Source records
————
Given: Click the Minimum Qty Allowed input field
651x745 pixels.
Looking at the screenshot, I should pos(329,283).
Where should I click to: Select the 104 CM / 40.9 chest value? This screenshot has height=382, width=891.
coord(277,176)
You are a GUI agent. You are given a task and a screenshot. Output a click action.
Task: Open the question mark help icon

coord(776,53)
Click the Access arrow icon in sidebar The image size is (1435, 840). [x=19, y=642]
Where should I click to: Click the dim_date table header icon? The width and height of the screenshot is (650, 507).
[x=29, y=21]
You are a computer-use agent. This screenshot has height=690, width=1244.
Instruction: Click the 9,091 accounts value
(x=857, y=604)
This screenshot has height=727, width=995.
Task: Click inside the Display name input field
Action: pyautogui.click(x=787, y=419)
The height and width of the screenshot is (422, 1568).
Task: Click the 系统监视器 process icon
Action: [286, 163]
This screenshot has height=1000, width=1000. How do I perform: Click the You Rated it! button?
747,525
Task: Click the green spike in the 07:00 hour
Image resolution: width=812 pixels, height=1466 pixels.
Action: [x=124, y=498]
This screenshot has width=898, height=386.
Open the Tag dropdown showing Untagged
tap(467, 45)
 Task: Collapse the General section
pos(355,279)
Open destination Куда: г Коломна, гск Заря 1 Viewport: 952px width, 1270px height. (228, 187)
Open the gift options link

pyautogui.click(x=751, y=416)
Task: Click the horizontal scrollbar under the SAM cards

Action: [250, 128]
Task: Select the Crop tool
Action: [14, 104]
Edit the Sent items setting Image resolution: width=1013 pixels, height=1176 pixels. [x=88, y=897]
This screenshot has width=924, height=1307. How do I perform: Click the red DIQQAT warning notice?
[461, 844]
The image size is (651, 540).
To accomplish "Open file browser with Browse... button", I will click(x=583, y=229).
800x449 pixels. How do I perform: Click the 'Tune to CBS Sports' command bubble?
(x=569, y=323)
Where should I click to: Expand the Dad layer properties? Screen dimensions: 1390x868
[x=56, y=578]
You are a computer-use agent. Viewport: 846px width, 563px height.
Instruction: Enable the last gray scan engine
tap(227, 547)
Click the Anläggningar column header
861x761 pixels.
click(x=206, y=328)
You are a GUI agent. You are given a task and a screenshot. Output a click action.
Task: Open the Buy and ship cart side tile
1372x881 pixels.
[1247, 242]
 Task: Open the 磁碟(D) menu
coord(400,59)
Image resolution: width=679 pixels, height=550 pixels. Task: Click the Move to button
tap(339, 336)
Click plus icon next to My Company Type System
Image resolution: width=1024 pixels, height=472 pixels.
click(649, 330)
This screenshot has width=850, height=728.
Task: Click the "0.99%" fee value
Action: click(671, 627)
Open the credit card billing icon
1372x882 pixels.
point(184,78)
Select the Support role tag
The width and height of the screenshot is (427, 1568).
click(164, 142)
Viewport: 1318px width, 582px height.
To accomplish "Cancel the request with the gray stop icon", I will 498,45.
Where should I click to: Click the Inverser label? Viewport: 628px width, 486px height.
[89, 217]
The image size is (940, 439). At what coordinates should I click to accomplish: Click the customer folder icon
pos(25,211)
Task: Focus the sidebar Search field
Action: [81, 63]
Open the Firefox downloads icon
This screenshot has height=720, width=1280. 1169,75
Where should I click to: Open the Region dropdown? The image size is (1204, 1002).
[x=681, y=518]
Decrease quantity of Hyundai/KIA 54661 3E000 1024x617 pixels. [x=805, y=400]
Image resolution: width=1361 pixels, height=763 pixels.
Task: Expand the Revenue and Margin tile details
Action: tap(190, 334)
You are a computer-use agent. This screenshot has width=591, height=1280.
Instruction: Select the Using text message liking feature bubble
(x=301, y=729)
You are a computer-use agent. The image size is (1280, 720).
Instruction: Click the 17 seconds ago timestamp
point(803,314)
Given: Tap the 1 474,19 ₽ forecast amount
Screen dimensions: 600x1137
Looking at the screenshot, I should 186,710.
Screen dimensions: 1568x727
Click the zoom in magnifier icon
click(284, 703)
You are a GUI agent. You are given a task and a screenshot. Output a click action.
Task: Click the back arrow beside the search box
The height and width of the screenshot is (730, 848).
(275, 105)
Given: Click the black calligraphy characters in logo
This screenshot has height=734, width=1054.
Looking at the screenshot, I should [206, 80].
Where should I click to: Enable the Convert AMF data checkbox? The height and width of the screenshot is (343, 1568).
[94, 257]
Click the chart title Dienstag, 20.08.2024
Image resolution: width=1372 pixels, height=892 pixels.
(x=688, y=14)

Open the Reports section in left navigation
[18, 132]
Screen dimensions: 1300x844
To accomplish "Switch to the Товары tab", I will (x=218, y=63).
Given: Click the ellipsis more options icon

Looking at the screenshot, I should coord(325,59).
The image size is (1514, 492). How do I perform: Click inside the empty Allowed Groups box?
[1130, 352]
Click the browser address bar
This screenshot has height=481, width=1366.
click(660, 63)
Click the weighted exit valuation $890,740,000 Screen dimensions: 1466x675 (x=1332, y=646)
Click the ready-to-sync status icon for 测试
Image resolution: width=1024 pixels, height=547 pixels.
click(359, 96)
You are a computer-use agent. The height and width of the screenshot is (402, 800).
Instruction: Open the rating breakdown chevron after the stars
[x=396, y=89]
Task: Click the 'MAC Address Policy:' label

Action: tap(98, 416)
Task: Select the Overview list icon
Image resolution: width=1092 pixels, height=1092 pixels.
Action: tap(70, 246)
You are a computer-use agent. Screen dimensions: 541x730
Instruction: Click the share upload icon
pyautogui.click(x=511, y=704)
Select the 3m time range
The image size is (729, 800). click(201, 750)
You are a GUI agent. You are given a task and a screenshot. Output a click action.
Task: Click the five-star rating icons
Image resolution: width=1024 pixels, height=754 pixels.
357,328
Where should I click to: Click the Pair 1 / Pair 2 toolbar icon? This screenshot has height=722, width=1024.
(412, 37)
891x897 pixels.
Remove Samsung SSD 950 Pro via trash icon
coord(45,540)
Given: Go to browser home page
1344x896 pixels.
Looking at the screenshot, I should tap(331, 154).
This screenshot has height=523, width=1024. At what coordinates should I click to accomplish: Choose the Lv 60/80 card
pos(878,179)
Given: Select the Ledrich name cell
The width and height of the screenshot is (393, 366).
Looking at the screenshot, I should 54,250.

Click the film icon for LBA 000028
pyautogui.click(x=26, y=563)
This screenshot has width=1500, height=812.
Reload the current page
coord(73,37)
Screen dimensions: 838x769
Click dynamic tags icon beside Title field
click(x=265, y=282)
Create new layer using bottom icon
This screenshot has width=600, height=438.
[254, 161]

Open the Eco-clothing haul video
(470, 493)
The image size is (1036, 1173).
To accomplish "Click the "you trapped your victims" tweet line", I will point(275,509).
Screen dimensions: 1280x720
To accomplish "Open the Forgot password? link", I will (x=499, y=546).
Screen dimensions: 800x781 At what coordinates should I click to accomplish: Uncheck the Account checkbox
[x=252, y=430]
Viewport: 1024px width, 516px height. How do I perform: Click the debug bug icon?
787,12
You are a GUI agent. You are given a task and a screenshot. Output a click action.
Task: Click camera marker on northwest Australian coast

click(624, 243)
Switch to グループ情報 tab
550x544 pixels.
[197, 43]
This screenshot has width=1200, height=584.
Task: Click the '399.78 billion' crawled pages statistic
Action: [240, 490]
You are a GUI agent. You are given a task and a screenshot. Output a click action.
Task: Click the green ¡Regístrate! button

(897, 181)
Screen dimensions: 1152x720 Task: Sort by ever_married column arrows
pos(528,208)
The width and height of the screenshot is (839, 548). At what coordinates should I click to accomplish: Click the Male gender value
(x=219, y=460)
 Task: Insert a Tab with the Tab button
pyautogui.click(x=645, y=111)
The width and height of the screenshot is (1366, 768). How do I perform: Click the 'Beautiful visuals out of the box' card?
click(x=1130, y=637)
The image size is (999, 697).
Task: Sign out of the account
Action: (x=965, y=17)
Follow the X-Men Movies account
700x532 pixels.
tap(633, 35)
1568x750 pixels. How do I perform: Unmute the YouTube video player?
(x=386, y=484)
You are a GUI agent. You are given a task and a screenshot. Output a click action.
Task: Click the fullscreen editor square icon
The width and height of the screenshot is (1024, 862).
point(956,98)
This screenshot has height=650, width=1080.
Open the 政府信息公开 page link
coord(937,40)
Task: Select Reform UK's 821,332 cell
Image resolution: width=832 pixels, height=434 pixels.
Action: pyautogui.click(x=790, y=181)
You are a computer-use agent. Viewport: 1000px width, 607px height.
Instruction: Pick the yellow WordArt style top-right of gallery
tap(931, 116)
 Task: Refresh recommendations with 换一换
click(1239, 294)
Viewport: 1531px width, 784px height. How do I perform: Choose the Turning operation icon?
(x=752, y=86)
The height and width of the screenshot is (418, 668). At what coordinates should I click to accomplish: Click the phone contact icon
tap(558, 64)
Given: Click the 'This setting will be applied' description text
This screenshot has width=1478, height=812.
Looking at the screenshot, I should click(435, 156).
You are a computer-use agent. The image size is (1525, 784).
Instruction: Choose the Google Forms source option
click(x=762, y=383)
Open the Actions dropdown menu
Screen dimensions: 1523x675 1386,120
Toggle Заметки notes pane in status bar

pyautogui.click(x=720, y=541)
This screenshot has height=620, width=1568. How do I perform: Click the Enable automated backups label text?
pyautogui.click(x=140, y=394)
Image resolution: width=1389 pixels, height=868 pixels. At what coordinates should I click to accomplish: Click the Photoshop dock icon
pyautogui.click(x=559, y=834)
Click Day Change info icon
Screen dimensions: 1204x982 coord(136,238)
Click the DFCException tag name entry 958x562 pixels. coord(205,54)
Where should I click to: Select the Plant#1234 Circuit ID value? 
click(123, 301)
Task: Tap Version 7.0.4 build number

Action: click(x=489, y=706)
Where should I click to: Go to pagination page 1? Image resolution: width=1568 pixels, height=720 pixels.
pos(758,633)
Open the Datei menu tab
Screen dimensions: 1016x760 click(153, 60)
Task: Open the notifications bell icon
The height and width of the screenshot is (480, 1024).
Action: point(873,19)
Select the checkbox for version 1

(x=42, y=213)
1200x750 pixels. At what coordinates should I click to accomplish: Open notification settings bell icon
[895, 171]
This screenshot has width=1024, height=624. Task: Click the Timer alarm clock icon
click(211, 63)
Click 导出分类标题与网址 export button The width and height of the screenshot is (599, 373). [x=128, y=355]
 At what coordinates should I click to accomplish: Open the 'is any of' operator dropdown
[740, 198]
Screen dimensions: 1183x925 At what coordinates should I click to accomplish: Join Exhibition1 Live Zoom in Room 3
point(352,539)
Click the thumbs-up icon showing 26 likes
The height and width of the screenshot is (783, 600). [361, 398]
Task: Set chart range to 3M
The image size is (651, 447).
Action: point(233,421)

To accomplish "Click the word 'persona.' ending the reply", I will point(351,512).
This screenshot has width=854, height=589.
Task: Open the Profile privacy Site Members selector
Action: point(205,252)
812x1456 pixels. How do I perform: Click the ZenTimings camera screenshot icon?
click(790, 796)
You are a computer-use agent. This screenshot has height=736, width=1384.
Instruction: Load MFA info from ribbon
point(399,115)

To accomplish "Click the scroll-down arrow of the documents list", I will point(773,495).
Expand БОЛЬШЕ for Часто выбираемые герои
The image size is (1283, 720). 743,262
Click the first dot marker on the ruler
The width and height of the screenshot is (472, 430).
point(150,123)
————
- _Action item_
All lines above in which the word "list" occurs should be identified and copied.

- _Expected answer_
Task: Select the Overview list icon
To accomplish "Click the scroll-down arrow of the documents list", I will point(773,495).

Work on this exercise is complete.